Over the last two years, I have spoken with several people like Pam over the phone and in person. Many struggling silently because they were afraid of being judged and ashamed to seek help. Many of these people looked like me and shared many commonalities with me and my background. Many of them felt hopeless, ashamed and alone in their struggle. I wanted to help, but how? I wasn’t a qualified professional and I couldn’t afford to become qualified. I knew the one way I could help was by sharing my story and my struggle through writing. Yes, my struggle – My doctor diagnosed me as clinically depressed in the summer of 2017. Along with clinical depression came the diagnosis of anxiety. This wasn’t a surprising diagnosis for me since I knew something was always “off” but for the first time, I was forced to face my deteriorating mental health.

Throughout my life, I have experienced several sad moments but after moving to the US 4 years ago I experienced true moments of darkness that resulted in thoughts of self-harm and in the darkest moments those thoughts became reality.
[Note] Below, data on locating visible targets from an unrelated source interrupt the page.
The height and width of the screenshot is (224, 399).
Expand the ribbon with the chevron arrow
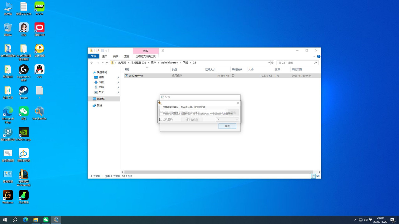314,57
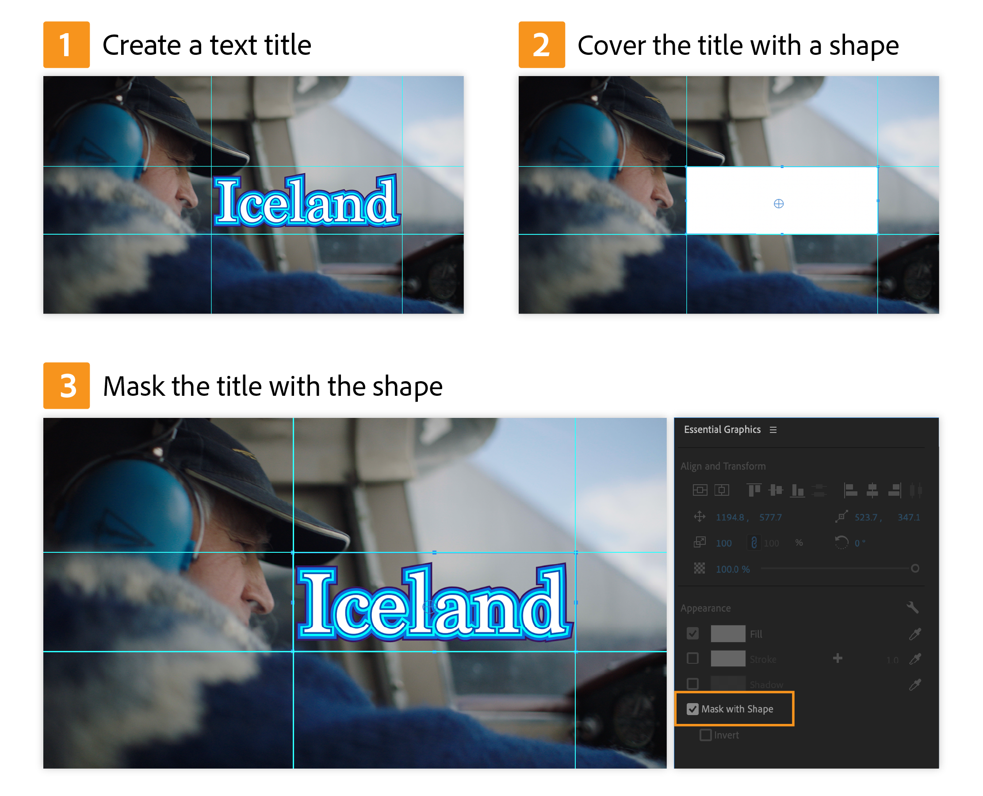Pick a fill color with the eyedropper
The width and height of the screenshot is (983, 796).
tap(916, 634)
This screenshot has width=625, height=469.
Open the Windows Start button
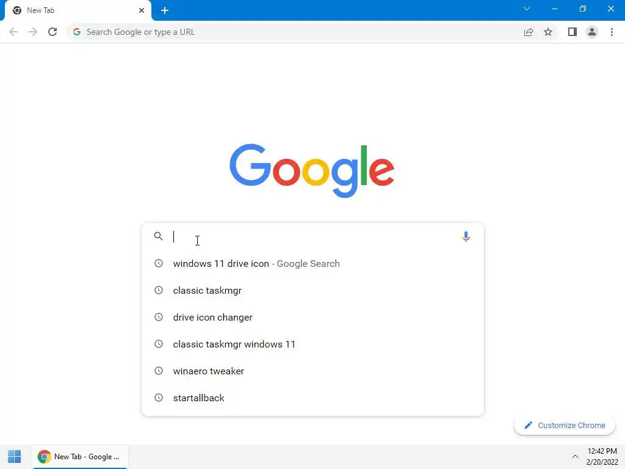[x=15, y=457]
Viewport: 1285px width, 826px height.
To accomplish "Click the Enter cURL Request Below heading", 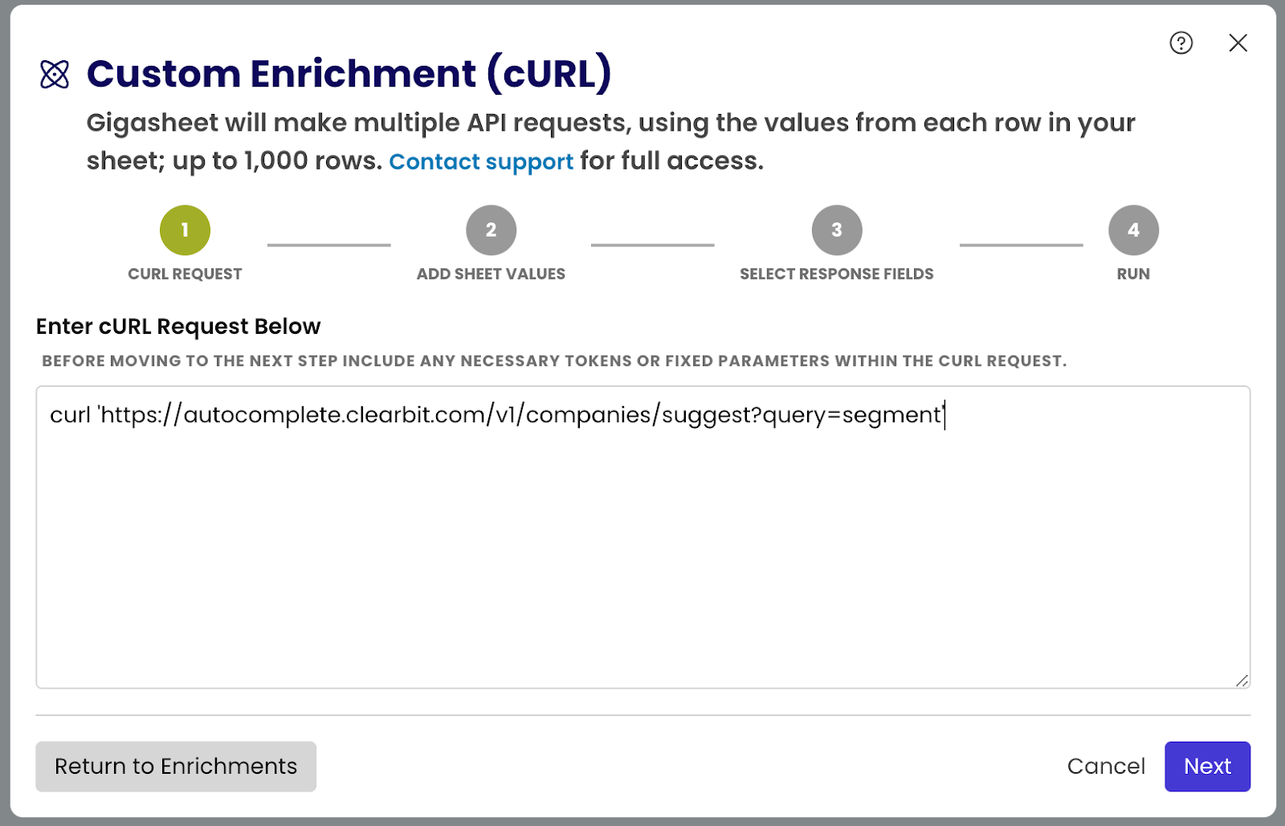I will [x=178, y=327].
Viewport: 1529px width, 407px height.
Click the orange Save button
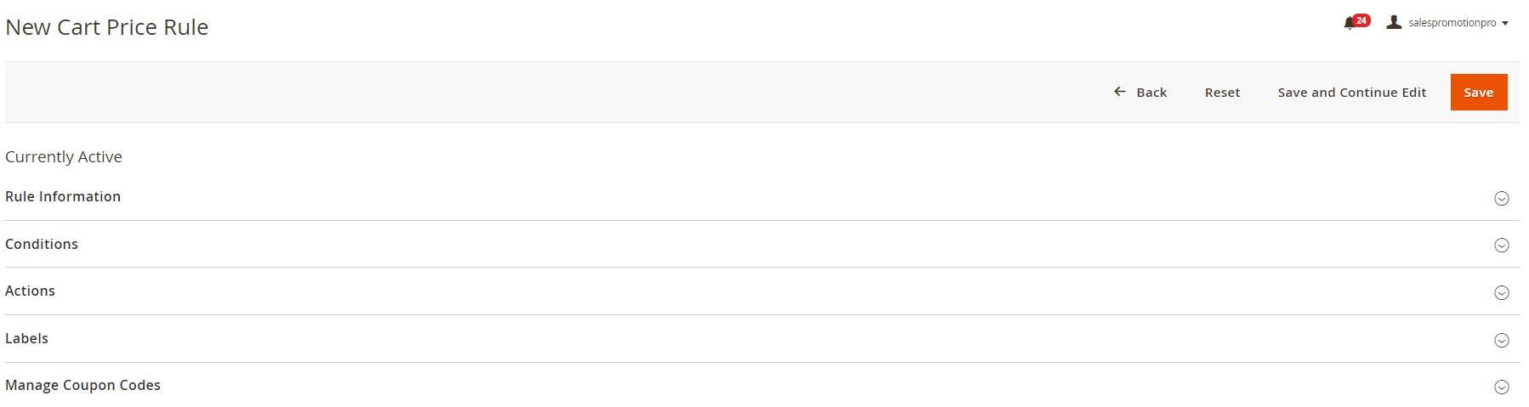point(1478,92)
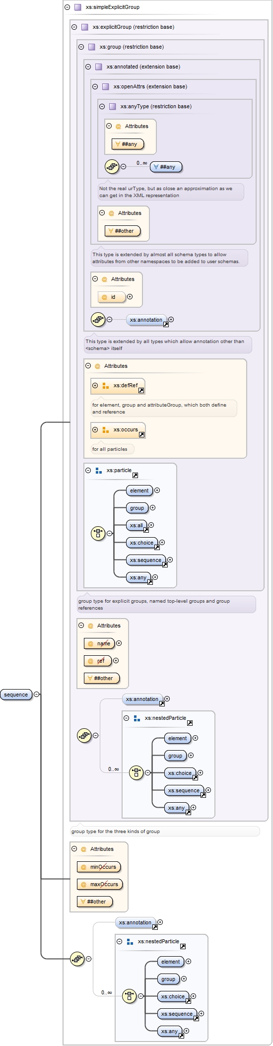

I grew up in the Caribbean where I never felt safe to speak about my emotions & the sadness I often experienced. I was taught from an early age to deal with life, pray about it and keep my business to myself. I grew up believing that admitting one was depressed was a sign of failure and weakness, therefore, I never wanted to admit that I was depressed. As a black, queer immigrant man, the last thing I wanted to be seen as is weak!

I often wondered why I was raised this way and why my community felt this way. I think it was ingrained in my parents and their parents that showing emotion and addressing mental illness was a sign of failure and weakness. Maybe it’s because history taught them that showing emotions meant weakness and the weak ones were left, they died and families were separated and broken. It took me to almost killing myself to see that I needed help. At that moment of being broken, I was able to prove my strength by admitting that I had a problem.

I hope that through my story someone is able to start the discussion surrounding mental health with their family and friends. If you are struggling or think you may have an issue, reach out! If you know someone who is struggling or may have an issue, be present! Sometimes advice or answers aren’t necessary but a present person makes the difference.